**What this task involves**. Which rows below contain the string "section"? Locate and copy each one in full, treating uppercase and lowercase as different.

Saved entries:
━━━━━━━━━━━━━━━━━━━━━━━━━━━━━━

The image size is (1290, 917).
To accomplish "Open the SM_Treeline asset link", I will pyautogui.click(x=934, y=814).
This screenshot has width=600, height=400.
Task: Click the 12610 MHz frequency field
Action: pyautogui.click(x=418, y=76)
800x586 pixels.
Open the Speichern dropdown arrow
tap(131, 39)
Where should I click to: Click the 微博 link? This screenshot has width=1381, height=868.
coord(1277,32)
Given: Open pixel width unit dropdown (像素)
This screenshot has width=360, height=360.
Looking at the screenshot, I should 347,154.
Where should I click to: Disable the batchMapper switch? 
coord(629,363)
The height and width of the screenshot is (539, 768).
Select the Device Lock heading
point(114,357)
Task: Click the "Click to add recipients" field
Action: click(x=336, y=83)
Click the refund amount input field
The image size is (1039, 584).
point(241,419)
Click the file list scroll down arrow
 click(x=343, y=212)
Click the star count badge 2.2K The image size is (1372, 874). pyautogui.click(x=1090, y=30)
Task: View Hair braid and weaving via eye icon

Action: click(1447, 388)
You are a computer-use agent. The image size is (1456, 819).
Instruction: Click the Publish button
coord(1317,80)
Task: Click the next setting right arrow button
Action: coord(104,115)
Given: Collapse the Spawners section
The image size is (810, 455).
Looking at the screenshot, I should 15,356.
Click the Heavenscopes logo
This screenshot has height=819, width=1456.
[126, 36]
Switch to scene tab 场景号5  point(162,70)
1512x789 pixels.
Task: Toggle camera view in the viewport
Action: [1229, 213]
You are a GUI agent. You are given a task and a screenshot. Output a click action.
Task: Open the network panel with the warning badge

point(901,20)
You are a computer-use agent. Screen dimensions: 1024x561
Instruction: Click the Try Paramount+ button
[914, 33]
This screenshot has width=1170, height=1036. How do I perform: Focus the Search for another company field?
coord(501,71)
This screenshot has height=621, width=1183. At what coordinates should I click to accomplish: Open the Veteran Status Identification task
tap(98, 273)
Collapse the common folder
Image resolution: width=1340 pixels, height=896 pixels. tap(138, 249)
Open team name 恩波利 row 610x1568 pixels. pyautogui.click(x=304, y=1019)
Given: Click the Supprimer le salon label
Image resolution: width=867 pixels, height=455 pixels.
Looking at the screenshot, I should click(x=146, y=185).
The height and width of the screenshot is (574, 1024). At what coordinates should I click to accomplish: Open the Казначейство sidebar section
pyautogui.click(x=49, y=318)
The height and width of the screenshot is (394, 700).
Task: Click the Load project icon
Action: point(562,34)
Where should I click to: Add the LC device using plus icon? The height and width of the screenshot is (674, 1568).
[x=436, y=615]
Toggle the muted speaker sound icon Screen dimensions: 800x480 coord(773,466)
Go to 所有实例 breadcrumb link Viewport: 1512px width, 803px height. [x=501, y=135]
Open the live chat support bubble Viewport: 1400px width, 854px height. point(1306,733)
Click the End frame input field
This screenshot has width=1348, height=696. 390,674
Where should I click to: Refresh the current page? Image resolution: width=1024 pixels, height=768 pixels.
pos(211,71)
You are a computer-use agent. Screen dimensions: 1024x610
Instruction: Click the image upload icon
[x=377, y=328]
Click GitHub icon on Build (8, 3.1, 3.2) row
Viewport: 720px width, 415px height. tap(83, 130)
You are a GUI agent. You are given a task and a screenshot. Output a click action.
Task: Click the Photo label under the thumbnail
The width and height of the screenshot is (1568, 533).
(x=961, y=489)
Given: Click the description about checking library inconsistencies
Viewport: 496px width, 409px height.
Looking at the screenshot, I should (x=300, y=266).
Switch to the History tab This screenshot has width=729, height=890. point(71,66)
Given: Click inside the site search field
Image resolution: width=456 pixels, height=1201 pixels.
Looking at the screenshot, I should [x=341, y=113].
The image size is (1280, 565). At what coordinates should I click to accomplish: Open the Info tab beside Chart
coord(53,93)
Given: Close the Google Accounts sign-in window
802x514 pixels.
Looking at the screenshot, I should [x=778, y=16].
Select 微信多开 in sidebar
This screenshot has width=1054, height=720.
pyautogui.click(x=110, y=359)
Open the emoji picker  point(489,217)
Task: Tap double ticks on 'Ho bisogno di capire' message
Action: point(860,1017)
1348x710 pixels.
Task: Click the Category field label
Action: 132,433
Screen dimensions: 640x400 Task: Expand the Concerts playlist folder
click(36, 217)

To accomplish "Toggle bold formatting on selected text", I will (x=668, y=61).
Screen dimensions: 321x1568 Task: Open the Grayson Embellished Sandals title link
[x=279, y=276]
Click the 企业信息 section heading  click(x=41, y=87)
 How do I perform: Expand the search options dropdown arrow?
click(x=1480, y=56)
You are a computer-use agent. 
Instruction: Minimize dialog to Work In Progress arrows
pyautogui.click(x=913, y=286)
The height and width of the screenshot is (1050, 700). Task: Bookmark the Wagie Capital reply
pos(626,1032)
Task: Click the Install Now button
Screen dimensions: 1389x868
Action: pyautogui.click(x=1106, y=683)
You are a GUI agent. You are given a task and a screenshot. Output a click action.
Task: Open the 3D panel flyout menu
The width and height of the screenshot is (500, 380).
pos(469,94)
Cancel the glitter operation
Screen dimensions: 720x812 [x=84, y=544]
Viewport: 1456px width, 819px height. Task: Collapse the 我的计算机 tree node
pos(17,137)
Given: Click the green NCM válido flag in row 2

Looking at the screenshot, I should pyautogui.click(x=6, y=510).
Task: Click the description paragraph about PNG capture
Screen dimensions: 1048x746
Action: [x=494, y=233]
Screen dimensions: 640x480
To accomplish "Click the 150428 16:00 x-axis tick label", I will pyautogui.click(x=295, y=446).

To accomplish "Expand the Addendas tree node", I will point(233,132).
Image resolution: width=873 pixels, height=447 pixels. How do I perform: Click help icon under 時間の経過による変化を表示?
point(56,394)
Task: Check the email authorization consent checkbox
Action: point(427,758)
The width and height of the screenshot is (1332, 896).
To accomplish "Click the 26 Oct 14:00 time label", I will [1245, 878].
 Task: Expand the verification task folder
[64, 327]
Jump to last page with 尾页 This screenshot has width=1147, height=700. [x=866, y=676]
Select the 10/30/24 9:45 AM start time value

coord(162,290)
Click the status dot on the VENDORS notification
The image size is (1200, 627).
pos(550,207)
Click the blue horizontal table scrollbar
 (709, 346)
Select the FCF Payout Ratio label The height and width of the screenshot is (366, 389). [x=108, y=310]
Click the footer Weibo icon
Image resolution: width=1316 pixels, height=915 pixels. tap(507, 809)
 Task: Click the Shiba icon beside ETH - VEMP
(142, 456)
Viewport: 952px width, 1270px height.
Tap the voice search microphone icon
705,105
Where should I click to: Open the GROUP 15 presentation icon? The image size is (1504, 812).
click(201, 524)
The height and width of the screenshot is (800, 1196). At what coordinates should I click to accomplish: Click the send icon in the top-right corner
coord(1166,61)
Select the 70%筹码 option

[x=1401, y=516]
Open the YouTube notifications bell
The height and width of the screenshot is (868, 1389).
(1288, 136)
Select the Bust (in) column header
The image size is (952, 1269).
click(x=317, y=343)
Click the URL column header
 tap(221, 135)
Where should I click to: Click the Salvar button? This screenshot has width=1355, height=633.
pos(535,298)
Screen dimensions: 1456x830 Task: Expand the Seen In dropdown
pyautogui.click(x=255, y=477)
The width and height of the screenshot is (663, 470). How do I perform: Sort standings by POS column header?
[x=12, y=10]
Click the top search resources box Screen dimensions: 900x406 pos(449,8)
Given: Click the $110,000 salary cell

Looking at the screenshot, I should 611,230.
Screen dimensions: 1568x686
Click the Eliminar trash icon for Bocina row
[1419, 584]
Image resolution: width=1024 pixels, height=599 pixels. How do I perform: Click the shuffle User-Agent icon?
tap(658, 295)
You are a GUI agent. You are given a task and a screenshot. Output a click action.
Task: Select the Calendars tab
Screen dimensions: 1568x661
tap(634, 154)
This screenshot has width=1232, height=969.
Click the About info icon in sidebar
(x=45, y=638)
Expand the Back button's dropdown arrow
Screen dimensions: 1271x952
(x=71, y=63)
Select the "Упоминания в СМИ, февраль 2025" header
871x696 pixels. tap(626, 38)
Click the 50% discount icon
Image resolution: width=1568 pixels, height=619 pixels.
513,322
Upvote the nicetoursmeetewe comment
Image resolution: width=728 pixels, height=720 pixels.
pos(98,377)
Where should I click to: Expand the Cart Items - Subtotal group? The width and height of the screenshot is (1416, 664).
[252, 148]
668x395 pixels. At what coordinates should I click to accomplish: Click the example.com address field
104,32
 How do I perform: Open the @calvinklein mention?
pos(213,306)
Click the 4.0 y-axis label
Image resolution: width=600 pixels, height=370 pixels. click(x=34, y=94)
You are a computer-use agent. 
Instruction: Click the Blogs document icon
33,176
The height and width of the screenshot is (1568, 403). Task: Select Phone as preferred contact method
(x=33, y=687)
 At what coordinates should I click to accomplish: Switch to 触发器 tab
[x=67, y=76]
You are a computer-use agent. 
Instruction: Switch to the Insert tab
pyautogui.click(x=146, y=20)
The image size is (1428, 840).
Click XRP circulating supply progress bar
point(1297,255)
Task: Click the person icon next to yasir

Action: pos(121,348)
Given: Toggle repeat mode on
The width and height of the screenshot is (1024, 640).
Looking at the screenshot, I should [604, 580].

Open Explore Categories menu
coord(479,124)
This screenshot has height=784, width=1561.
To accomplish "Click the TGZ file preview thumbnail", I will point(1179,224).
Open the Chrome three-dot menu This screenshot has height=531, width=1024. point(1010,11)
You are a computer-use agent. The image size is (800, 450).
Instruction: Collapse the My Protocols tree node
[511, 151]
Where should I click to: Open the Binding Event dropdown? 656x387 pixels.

━━━━━━━━━━━━━━━━━━━━━━━━━━━━━━

**Expected answer**.
Given: Collapse the Spawners section
The height and width of the screenshot is (574, 1024). At what coordinates should I click to accomplish: Open the Казначейство sidebar section
Click the 企业信息 section heading  click(x=41, y=87)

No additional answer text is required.